Minimum wage visa rules keep man and wife apart
A Swansea man says "unjust" changes to visa rules are stopping him from bringing his Canadian wife to Wales.
Last year, the UK government insisted that someone must earn at least £18,600 a year before they are eligible to bring their partner to the UK.
David Hook says he earns the minimum wage as a security officer in Swansea - and cannot meet the new earning target.
A BBC Wales investigation found the rules would apply to half the Welsh workforce.
Mr Hook said: "In south Wales I was working as a construction labourer on the minimum wage. You're not going to make that [minimum income] a year. Now I'm working in security and again most of that is minimum wage.
"The most I've ever earned is about £14,000 a year - and that was working 70, 75 hours a week."
The 45-year-old had not seen his wife Dee for a year, until a recent reunion at Gatwick airport.
But it was not a happy meeting - she was refused entry to the UK by immigration officials and was detained for two days in a removal centre.
"I never want to have to do that again - tell my wife that she's not allowed to come and see me," he told the BBC Wales Eye on Wales programme.
"It hurts. It hurts me, it hurts her. She's crying, I'm crying.
"Anger's the only thing that's getting me through this. If I stop being angry, I cry."
The new rules brought in by the UK government apply to non-EU citizens like Mrs Hook.
But the legality of the new system has been challenged in the courts.
As a result, all spouse visa applications have been frozen - including the Hooks'.
The decision has left them in a legal limbo, and led to some tough decisions for 42-year-old Mrs Hook.
"Due to the length of time for them to process our original application I've had to pull my application to attend my son's wedding in the Philippines in December," she explained.
"So we have to start all over.
"It was almost like having to choose between my husband and my son."
The UK Border Agency says its decision not to allow Mrs Hook into the country as a visitor was on the basis of that previous application for a visa as a spouse.

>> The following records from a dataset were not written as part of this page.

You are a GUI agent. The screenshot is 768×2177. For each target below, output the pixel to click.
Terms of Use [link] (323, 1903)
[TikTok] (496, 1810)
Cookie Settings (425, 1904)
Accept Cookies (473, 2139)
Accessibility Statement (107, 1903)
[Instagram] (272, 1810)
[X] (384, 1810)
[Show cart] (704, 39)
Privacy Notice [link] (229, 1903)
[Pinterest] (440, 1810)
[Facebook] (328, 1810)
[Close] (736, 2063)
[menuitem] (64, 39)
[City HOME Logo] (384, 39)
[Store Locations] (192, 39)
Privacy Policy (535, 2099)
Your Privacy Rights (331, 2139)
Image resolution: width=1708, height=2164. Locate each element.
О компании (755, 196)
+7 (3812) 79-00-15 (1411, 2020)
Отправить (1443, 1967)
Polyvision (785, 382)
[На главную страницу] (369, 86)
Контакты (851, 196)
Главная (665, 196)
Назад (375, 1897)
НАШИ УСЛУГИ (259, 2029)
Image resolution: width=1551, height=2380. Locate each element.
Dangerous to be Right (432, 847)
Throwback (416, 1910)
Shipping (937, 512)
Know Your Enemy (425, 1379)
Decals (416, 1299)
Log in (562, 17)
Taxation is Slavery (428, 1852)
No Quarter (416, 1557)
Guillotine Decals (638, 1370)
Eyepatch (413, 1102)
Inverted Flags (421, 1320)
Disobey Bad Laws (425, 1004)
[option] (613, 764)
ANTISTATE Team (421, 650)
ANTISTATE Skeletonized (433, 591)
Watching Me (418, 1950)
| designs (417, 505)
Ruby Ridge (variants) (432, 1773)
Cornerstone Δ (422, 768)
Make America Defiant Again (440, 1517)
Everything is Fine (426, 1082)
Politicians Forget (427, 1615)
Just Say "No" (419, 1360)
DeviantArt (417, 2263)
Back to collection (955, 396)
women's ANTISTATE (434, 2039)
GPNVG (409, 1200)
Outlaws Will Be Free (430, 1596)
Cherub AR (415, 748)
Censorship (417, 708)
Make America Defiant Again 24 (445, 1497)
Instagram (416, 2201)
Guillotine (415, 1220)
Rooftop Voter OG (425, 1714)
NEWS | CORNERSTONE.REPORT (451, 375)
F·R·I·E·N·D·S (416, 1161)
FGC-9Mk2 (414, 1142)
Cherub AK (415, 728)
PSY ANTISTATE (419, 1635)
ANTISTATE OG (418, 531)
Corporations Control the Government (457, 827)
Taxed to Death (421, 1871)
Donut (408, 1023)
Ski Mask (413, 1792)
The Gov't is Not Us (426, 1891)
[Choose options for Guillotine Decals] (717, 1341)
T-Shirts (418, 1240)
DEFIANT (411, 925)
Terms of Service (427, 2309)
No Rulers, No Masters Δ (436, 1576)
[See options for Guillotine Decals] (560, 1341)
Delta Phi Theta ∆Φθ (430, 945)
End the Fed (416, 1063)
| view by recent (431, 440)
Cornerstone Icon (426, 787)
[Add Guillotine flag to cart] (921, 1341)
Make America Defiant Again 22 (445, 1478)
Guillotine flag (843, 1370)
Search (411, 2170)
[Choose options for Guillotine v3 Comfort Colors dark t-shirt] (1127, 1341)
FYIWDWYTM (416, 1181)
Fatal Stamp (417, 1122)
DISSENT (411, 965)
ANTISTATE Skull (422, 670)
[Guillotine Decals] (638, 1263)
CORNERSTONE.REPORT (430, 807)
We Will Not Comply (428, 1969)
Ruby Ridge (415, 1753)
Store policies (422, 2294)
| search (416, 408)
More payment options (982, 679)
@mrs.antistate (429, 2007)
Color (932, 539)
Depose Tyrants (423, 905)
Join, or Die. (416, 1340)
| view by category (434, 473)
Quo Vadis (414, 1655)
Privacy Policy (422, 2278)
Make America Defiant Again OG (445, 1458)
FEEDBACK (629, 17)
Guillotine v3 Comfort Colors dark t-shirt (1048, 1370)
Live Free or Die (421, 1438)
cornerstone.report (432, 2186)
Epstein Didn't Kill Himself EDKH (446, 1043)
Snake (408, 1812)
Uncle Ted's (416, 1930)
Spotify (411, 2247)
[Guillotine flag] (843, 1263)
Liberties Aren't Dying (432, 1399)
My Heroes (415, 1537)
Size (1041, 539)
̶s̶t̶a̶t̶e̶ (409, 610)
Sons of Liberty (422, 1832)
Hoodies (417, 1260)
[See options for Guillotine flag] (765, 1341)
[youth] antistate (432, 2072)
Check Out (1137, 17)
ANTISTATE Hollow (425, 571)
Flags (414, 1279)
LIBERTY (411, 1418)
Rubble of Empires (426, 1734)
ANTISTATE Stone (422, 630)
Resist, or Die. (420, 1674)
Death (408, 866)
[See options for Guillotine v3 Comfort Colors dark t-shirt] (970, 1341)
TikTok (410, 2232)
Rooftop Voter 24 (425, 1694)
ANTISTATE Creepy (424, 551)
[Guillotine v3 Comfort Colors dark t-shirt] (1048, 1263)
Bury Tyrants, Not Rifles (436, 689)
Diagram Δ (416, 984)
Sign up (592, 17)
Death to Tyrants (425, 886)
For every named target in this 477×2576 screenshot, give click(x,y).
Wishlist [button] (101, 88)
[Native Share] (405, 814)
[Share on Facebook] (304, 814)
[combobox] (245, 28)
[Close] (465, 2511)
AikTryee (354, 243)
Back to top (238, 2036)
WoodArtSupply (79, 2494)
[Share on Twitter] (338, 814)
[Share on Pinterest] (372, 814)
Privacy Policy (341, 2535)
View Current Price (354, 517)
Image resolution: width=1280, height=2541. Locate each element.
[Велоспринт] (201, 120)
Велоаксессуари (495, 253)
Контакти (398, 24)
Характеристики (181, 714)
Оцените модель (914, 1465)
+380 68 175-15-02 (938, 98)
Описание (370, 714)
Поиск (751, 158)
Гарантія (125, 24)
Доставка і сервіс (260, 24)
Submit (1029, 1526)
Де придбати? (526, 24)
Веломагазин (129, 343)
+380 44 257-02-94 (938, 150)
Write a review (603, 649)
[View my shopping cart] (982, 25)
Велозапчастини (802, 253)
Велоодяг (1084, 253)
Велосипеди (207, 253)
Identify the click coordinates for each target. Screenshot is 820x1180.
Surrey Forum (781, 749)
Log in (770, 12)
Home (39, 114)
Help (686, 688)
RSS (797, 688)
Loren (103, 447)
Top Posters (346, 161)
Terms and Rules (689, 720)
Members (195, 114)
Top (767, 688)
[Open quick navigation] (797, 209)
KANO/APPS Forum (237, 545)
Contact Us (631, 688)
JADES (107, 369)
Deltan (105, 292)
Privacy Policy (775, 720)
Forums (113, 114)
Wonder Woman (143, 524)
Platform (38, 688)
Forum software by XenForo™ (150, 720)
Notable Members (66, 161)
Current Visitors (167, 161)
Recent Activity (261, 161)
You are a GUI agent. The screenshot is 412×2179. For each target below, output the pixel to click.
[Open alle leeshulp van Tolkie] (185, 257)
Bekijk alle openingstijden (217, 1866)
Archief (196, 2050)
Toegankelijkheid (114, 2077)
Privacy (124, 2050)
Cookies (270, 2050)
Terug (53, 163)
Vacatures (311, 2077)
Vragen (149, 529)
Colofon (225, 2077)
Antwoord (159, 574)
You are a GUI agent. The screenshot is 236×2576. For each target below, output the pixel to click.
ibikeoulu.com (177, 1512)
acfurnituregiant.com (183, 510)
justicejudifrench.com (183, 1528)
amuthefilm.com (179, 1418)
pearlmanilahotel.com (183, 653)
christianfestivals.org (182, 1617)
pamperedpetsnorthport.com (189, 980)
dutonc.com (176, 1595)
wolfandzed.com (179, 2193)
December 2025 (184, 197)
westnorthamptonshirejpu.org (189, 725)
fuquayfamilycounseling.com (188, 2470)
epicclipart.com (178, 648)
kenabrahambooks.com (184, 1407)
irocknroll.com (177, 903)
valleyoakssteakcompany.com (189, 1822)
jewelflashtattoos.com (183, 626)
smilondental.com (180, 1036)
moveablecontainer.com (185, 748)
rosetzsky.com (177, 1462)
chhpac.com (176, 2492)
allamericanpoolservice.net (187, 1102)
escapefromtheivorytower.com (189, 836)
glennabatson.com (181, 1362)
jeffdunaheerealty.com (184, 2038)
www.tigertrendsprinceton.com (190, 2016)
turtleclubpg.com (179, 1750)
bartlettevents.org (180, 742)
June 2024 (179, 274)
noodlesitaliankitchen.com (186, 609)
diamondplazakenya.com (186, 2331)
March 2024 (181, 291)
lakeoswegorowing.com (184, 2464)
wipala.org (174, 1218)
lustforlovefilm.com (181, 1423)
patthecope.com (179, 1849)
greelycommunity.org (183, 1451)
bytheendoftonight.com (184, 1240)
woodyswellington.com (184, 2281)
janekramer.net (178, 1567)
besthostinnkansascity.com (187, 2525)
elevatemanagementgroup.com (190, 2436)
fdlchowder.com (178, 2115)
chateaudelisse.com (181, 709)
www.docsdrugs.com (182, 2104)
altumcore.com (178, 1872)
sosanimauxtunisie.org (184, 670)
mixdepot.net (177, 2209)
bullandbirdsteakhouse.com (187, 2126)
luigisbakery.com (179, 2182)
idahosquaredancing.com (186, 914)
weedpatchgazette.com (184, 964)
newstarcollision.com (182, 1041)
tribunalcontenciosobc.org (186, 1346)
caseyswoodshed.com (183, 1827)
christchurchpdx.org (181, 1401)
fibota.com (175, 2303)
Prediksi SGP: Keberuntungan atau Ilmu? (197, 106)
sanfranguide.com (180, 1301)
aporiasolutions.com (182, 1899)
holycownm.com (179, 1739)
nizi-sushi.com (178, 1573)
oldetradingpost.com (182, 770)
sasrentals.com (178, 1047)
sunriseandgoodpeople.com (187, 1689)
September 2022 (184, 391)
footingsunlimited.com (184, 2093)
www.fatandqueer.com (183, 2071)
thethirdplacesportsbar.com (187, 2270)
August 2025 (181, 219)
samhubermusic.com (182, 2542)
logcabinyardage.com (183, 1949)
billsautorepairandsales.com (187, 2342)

A spokesman told BBC Wales: "In light of this application, and following further enquiries, our officers were not satisfied she would leave the UK after a short visit as claimed."
The Migration Observatory, based at Oxford University, says the new minimum income requirement for sponsoring a family visa for a partner from outside the EU is substantially higher than the previous one.
It estimates that 51% of working people in Wales do not earn enough to meet the new requirements.
Official government statistics estimate that the average (median) income of households in Wales in 2010 was £18,000 - again under the threshold.
The issue is now being considered by the courts, after a ruling in July this year that while the minimum earning threshold was not unlawful, it was "onerous" and "unjustified".
The High Court has urged the Home Office to to reduce the threshold to about £13,000 a year - a move that the government is appealing against.
In the meantime, David and Dee Hook are hoping to find a way around the regulations, using EU legislation.
If Mr Hook can find work in another EU country, such as the Republic of Ireland, for three months, his wife will legally be able to join him there.
Under freedom of movement laws, the couple could then move back to the UK.
But Mr Hook said it was doubtful they would ever return.
"I think we are probably going to move to another country and we are probably going to stay there," he said.
"It's going to affect my relationship with my children - my youngest is 16 years old - but it's either that or my wife.
"Based on the way this country has treated my family, I hold no loyalty to it."